The acute oral toxicity of 3,7-bis-(4-trifluoromethylphenyl)-1,5,3,7-dioxadiazocane (4-TFMPD) was compared with its 3-substituted isomer, 3,7-bis-(3-trifluoromethylphenyl)-1,5,3,7-dioxadiazocane (3-TFMPD) and with N,N'-oxydimethylenebis(2-trifluoromethylaniline) (N,N'-oxy-DM-bis (2-TFMA)). 4-TFMPD, 3-TFMPD, N,N'-oxy-DM-bis (2-TFMA) and their precursors (4-trifluoromethylaniline (4-TFMA), 3-trifluoromethylaniline (3-TFMA) and 2-trifluoromethylaniline (2-TFMA), respectively) were administered intragastrically to male Wistar rats at a dose of 0.12 mmol/kg body weight/day for three consecutive days and the resulting effects on haematological variables were determined. 4-TFMPD induced the highest methaemoglobinemia as compared with 3-TFMPD and N,N'-oxy-DM-bis (2-TFMA).

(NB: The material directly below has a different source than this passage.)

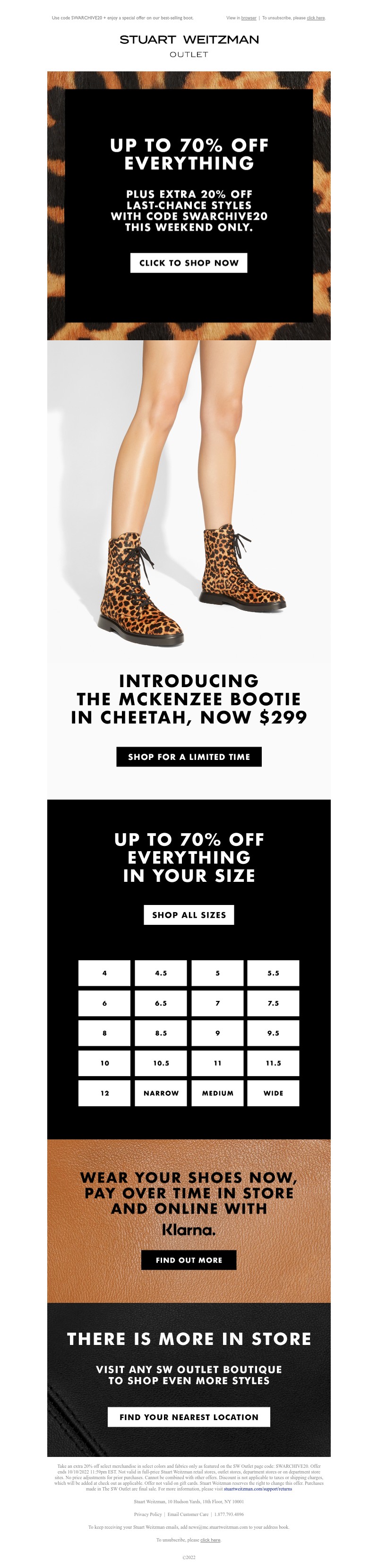Click the Klarna logo
This screenshot has width=378, height=1568.
[189, 1230]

Haemolytic anaemia with Heinz bodies, neutrophilia, lymphocytosis, enlargement of the spleen and enhanced production of granulocytes/macrophages from multipotential bone marrow cells (as determined by CFU-C test) were observed in animals treated with 4-TFMPD and 4-TFMA, whereas no such effects were observed in the other treatment groups. In conclusion, 4-substituted aniline derivatives exert special haematotoxicity on the red blood cells and induce leucocytosis, which differs from the effects of their 2- and 3-substituted congeners.